日御子

2015年11月22日

暁雲便りNo.29:日御子

昨晩は『日御子』(帚木蓬生)の世界にどっぷり浸かっていました。最初は「あれ、ヒミコってどんな漢字だっけ? 卑弥呼じゃないんだ…」くらいだったのですが、邪馬台国→弥摩大国、奴国→那国と良字というとヘンですが、こちらが見下された感のない文字は見ていて(読んでいて)気分がよかったです!

遠い昔、大陸からこの倭(今の日本)という地に移住してきた<あずみ>の一族は、使譯(しえき、今だと通訳かな)を一族の天職として生きています。その<あずみ>は各地に分散移住して行っても、使譯という仕事に就いているのは同じ。漢字は安住だったり安曇だったり…変わります。

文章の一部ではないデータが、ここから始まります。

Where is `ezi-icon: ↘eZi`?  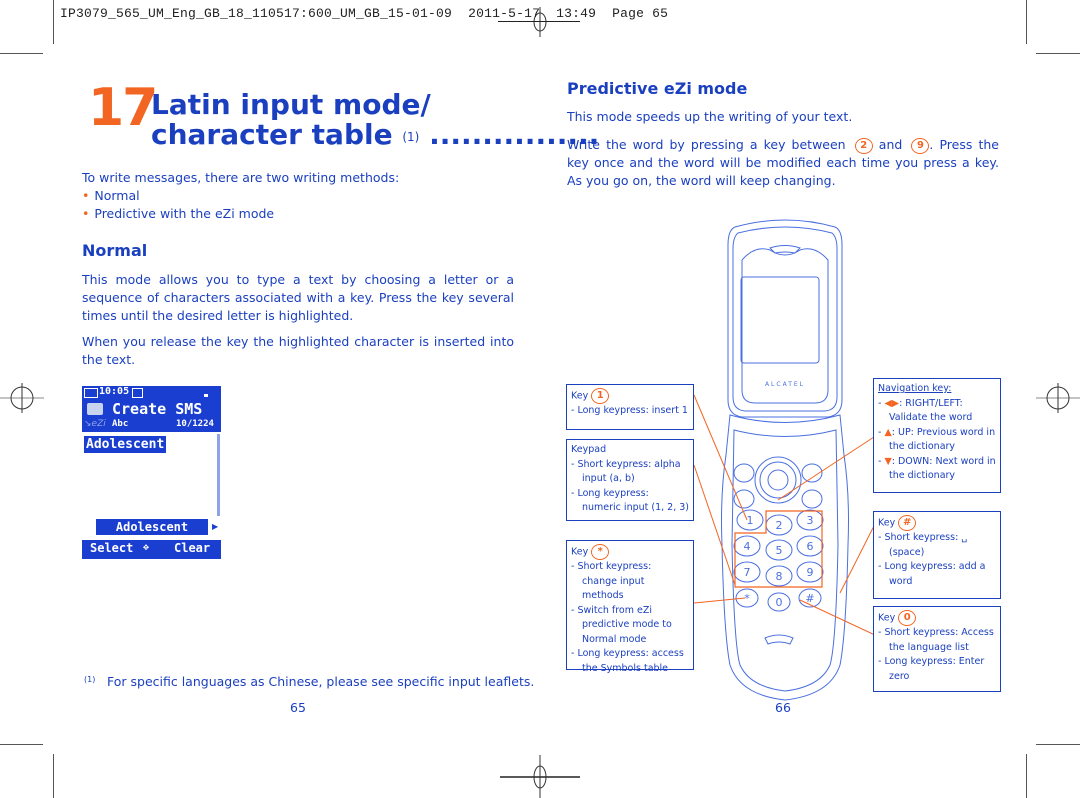 ezi-icon: ↘eZi is located at coordinates (95, 424).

代々、使譯を務める<あずみ>一族の子として生まれた針(しん)は、病床の祖父・灰から、那国が漢に使者を遣わし「金印」を授かったときの話を聞きます。それは、「倭」の国が歴史に初めてその名を刻んだ出来事。それから十数年が経ち、再び漢へ遣いを出すことになり、針は伊都国の使譯として正式に任命されます。5隻の船にたくさんの生口(奴隷)を乗せ、漢の都・洛陽へ。その後「倭国大乱」「邪馬台国」そして「東遷」へと、代々の使譯たちの目を通じて日本の歴史が語られます。


史実をもとにした創作ではありますが、全文が子や孫などに語るかたちをとっているので、自分も祖父から話を聞いているような気持ちになります。2???3世紀の時代、政治と闘争、諸国の繋がりなど確かにこうだったのかも……と思いました。ウチのダンナが『三國志』のドラマを録画していて、ちょうど《死せる孔明、生ける仲達を走らす。》の回を見た後に本の続きを読んだら、その話が出てきて「Nice!」と思いました!(笑) ちなみに私はドラマの内容はほとんどわかりません。三國志ってムズカシイ( ̄~ ̄;)

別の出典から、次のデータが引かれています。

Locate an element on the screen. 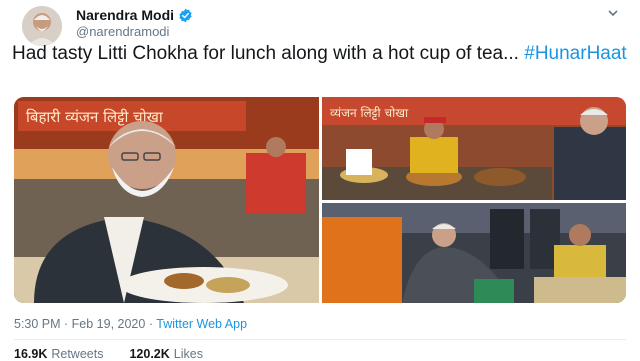  author-row: Narendra Modi is located at coordinates (134, 15).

そして、全編を通し語り継がれるのが、4つの教えです。「約束は守り、恩や親切を受けたならば、返さなければならない。」「恨んで戦うと、天の恵みが受けられなくなる。」「絶え間ない良い習慣があれば、才能など何の重みもない。」「仕事の中味を変えるのが、骨休めなのだ。」……生口として異国で一生を終えることになる子どもたちも、この教えを支えに生きていくのです。



登場人物の名前の意味や日御子の生涯など、もしかしたらこうだったかもしれないという浪漫もあり、人として毎日をどう生きるかという人生訓もあり……上下巻で最初は歴史物だし、読みきれるかな…という不安もありましたが、読破して満足しました。



明日は雨になりそうですね。どうぞ皆さま、体調をくずされませんようにお気をつけ下さいませ。